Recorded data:
BEGIN

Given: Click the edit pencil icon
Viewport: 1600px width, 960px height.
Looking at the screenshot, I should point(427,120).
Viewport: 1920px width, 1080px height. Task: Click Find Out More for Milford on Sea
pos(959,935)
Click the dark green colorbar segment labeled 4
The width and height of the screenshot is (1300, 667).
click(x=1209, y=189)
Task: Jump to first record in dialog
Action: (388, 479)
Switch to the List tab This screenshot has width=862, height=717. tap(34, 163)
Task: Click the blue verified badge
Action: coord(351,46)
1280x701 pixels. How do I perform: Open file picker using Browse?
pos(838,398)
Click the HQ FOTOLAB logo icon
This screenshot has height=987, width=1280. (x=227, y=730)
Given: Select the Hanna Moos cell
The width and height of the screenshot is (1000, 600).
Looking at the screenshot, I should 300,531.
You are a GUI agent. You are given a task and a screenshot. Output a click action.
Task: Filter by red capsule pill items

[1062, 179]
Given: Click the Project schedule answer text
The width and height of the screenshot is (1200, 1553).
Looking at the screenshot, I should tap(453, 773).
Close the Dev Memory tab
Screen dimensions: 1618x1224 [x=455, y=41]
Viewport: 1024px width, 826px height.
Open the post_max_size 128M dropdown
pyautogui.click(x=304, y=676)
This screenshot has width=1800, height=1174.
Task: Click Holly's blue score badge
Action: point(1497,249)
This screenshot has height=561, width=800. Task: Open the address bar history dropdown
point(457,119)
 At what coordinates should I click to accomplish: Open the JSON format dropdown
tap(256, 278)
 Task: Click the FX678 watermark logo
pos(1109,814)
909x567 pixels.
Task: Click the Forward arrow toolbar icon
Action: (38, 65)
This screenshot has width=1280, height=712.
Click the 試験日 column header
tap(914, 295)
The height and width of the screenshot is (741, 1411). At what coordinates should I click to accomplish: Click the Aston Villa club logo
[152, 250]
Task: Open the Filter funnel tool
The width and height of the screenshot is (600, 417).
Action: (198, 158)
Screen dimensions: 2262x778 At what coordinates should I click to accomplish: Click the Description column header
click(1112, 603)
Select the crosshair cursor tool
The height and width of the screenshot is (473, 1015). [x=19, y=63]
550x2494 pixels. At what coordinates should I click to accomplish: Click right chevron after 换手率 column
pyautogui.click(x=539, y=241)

END

- **PROMPT**: The required answer is the complete data, repeated exactly.

- **ANSWER FOR THE TASK**:
Given: Click the edit pencil icon
Viewport: 1600px width, 960px height.
Looking at the screenshot, I should point(427,120).
Viewport: 1920px width, 1080px height. Task: Click Find Out More for Milford on Sea
pos(959,935)
Click the dark green colorbar segment labeled 4
The width and height of the screenshot is (1300, 667).
click(x=1209, y=189)
Task: Jump to first record in dialog
Action: (388, 479)
Switch to the List tab This screenshot has width=862, height=717. tap(34, 163)
Task: Click the blue verified badge
Action: coord(351,46)
1280x701 pixels. How do I perform: Open file picker using Browse?
pos(838,398)
Click the HQ FOTOLAB logo icon
This screenshot has height=987, width=1280. (x=227, y=730)
Given: Select the Hanna Moos cell
The width and height of the screenshot is (1000, 600).
Looking at the screenshot, I should 300,531.
You are a GUI agent. You are given a task and a screenshot. Output a click action.
Task: Filter by red capsule pill items

[1062, 179]
Given: Click the Project schedule answer text
The width and height of the screenshot is (1200, 1553).
Looking at the screenshot, I should tap(453, 773).
Close the Dev Memory tab
Screen dimensions: 1618x1224 [x=455, y=41]
Viewport: 1024px width, 826px height.
Open the post_max_size 128M dropdown
pyautogui.click(x=304, y=676)
This screenshot has width=1800, height=1174.
Task: Click Holly's blue score badge
Action: point(1497,249)
This screenshot has height=561, width=800. Task: Open the address bar history dropdown
point(457,119)
 At what coordinates should I click to accomplish: Open the JSON format dropdown
tap(256, 278)
 Task: Click the FX678 watermark logo
pos(1109,814)
909x567 pixels.
Task: Click the Forward arrow toolbar icon
Action: (38, 65)
This screenshot has width=1280, height=712.
Click the 試験日 column header
tap(914, 295)
The height and width of the screenshot is (741, 1411). At what coordinates should I click to accomplish: Click the Aston Villa club logo
[152, 250]
Task: Open the Filter funnel tool
The width and height of the screenshot is (600, 417).
Action: (198, 158)
Screen dimensions: 2262x778 At what coordinates should I click to accomplish: Click the Description column header
click(1112, 603)
Select the crosshair cursor tool
The height and width of the screenshot is (473, 1015). [x=19, y=63]
550x2494 pixels. At what coordinates should I click to accomplish: Click right chevron after 换手率 column
pyautogui.click(x=539, y=241)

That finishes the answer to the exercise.